=== Eingabedaten ===

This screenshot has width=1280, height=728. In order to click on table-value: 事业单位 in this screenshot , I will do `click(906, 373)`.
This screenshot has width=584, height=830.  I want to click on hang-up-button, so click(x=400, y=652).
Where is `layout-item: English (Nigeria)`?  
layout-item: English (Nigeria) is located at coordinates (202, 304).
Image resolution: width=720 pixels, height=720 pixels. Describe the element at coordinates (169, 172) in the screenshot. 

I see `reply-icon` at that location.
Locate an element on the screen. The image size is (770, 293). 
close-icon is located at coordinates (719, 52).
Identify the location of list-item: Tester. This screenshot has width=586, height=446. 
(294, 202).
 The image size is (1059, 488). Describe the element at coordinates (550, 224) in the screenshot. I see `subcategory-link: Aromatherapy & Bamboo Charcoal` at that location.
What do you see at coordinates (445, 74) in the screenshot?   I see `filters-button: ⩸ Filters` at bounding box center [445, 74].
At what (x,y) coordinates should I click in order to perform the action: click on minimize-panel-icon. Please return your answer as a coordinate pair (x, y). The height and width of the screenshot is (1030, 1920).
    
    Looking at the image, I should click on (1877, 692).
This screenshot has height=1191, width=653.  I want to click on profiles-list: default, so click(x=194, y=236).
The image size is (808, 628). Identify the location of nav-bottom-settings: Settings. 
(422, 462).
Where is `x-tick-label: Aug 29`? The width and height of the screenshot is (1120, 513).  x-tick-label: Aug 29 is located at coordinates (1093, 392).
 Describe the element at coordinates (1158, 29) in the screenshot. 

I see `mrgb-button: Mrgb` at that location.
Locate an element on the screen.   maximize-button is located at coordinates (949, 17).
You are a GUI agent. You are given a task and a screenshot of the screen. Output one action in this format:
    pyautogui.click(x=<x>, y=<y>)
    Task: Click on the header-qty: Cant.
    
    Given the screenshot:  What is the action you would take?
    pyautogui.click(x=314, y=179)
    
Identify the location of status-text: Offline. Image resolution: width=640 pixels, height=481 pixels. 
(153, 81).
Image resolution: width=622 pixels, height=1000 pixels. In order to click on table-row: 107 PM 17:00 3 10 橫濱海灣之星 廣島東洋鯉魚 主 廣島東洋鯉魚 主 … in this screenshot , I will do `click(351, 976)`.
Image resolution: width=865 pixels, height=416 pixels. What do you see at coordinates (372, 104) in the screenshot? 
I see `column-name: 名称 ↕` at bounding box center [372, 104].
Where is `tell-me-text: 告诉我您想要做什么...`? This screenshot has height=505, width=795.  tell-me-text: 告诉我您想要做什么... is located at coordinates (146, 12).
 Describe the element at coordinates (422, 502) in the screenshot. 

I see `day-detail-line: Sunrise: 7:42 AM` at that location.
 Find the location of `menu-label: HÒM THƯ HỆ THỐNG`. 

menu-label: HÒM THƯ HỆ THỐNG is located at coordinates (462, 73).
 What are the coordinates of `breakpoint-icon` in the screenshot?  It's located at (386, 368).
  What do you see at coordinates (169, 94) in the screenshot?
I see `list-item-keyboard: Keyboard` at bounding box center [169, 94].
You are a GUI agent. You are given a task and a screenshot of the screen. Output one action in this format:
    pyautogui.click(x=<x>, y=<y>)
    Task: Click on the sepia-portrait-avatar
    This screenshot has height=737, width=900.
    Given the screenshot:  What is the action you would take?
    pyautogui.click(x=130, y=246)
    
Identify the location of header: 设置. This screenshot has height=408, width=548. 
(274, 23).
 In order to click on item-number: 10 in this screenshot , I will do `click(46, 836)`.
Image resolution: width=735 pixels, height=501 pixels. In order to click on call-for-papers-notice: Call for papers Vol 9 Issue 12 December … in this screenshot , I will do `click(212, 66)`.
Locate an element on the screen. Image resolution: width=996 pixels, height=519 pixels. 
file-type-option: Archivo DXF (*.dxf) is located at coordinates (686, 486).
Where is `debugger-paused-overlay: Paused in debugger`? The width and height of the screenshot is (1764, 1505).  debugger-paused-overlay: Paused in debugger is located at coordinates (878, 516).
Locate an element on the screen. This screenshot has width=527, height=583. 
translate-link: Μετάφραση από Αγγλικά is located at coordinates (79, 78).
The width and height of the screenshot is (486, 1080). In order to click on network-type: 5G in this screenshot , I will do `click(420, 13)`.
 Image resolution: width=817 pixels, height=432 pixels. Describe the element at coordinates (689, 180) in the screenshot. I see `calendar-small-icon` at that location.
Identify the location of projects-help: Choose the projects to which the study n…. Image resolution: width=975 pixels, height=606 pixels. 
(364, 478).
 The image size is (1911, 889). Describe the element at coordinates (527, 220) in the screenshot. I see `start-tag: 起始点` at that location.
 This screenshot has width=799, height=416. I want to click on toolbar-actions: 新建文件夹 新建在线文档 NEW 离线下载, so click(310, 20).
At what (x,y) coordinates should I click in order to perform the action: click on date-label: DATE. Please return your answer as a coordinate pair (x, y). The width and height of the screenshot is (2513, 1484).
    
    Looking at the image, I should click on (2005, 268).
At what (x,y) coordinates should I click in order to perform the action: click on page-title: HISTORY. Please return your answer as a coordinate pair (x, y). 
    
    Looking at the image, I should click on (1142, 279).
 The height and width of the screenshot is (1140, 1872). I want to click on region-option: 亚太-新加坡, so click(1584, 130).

=== Aufgabenstellung ===
Geben Sie sämtliche Einträge oben Zeile für Zeile unverändert aus.

=== Ihre Antwort ===
This screenshot has width=1280, height=728. In order to click on table-value: 事业单位 in this screenshot , I will do `click(906, 373)`.
This screenshot has width=584, height=830.  I want to click on hang-up-button, so click(x=400, y=652).
Where is `layout-item: English (Nigeria)`?  
layout-item: English (Nigeria) is located at coordinates (202, 304).
Image resolution: width=720 pixels, height=720 pixels. Describe the element at coordinates (169, 172) in the screenshot. 

I see `reply-icon` at that location.
Locate an element on the screen. The image size is (770, 293). 
close-icon is located at coordinates (719, 52).
Identify the location of list-item: Tester. This screenshot has width=586, height=446. 
(294, 202).
 The image size is (1059, 488). Describe the element at coordinates (550, 224) in the screenshot. I see `subcategory-link: Aromatherapy & Bamboo Charcoal` at that location.
What do you see at coordinates (445, 74) in the screenshot?   I see `filters-button: ⩸ Filters` at bounding box center [445, 74].
At what (x,y) coordinates should I click in order to perform the action: click on minimize-panel-icon. Please return your answer as a coordinate pair (x, y). The height and width of the screenshot is (1030, 1920).
    
    Looking at the image, I should click on (1877, 692).
This screenshot has height=1191, width=653.  I want to click on profiles-list: default, so click(x=194, y=236).
The image size is (808, 628). Identify the location of nav-bottom-settings: Settings. 
(422, 462).
Where is `x-tick-label: Aug 29`? The width and height of the screenshot is (1120, 513).  x-tick-label: Aug 29 is located at coordinates (1093, 392).
 Describe the element at coordinates (1158, 29) in the screenshot. 

I see `mrgb-button: Mrgb` at that location.
Locate an element on the screen.   maximize-button is located at coordinates (949, 17).
You are a GUI agent. You are given a task and a screenshot of the screen. Output one action in this format:
    pyautogui.click(x=<x>, y=<y>)
    Task: Click on the header-qty: Cant.
    
    Given the screenshot:  What is the action you would take?
    pyautogui.click(x=314, y=179)
    
Identify the location of status-text: Offline. Image resolution: width=640 pixels, height=481 pixels. 
(153, 81).
Image resolution: width=622 pixels, height=1000 pixels. In order to click on table-row: 107 PM 17:00 3 10 橫濱海灣之星 廣島東洋鯉魚 主 廣島東洋鯉魚 主 … in this screenshot , I will do `click(351, 976)`.
Image resolution: width=865 pixels, height=416 pixels. What do you see at coordinates (372, 104) in the screenshot? 
I see `column-name: 名称 ↕` at bounding box center [372, 104].
Where is `tell-me-text: 告诉我您想要做什么...`? This screenshot has height=505, width=795.  tell-me-text: 告诉我您想要做什么... is located at coordinates (146, 12).
 Describe the element at coordinates (422, 502) in the screenshot. 

I see `day-detail-line: Sunrise: 7:42 AM` at that location.
 Find the location of `menu-label: HÒM THƯ HỆ THỐNG`. 

menu-label: HÒM THƯ HỆ THỐNG is located at coordinates (462, 73).
 What are the coordinates of `breakpoint-icon` in the screenshot?  It's located at (386, 368).
  What do you see at coordinates (169, 94) in the screenshot?
I see `list-item-keyboard: Keyboard` at bounding box center [169, 94].
You are a GUI agent. You are given a task and a screenshot of the screen. Output one action in this format:
    pyautogui.click(x=<x>, y=<y>)
    Task: Click on the sepia-portrait-avatar
    This screenshot has height=737, width=900.
    Given the screenshot:  What is the action you would take?
    pyautogui.click(x=130, y=246)
    
Identify the location of header: 设置. This screenshot has height=408, width=548. 
(274, 23).
 In order to click on item-number: 10 in this screenshot , I will do `click(46, 836)`.
Image resolution: width=735 pixels, height=501 pixels. In order to click on call-for-papers-notice: Call for papers Vol 9 Issue 12 December … in this screenshot , I will do `click(212, 66)`.
Locate an element on the screen. Image resolution: width=996 pixels, height=519 pixels. 
file-type-option: Archivo DXF (*.dxf) is located at coordinates (686, 486).
Where is `debugger-paused-overlay: Paused in debugger`? The width and height of the screenshot is (1764, 1505).  debugger-paused-overlay: Paused in debugger is located at coordinates (878, 516).
Locate an element on the screen. This screenshot has width=527, height=583. 
translate-link: Μετάφραση από Αγγλικά is located at coordinates (79, 78).
The width and height of the screenshot is (486, 1080). In order to click on network-type: 5G in this screenshot , I will do `click(420, 13)`.
 Image resolution: width=817 pixels, height=432 pixels. Describe the element at coordinates (689, 180) in the screenshot. I see `calendar-small-icon` at that location.
Identify the location of projects-help: Choose the projects to which the study n…. Image resolution: width=975 pixels, height=606 pixels. 
(364, 478).
 The image size is (1911, 889). Describe the element at coordinates (527, 220) in the screenshot. I see `start-tag: 起始点` at that location.
 This screenshot has width=799, height=416. I want to click on toolbar-actions: 新建文件夹 新建在线文档 NEW 离线下载, so click(310, 20).
At what (x,y) coordinates should I click in order to perform the action: click on date-label: DATE. Please return your answer as a coordinate pair (x, y). The width and height of the screenshot is (2513, 1484).
    
    Looking at the image, I should click on (2005, 268).
At what (x,y) coordinates should I click in order to perform the action: click on page-title: HISTORY. Please return your answer as a coordinate pair (x, y). 
    
    Looking at the image, I should click on (1142, 279).
 The height and width of the screenshot is (1140, 1872). I want to click on region-option: 亚太-新加坡, so click(1584, 130).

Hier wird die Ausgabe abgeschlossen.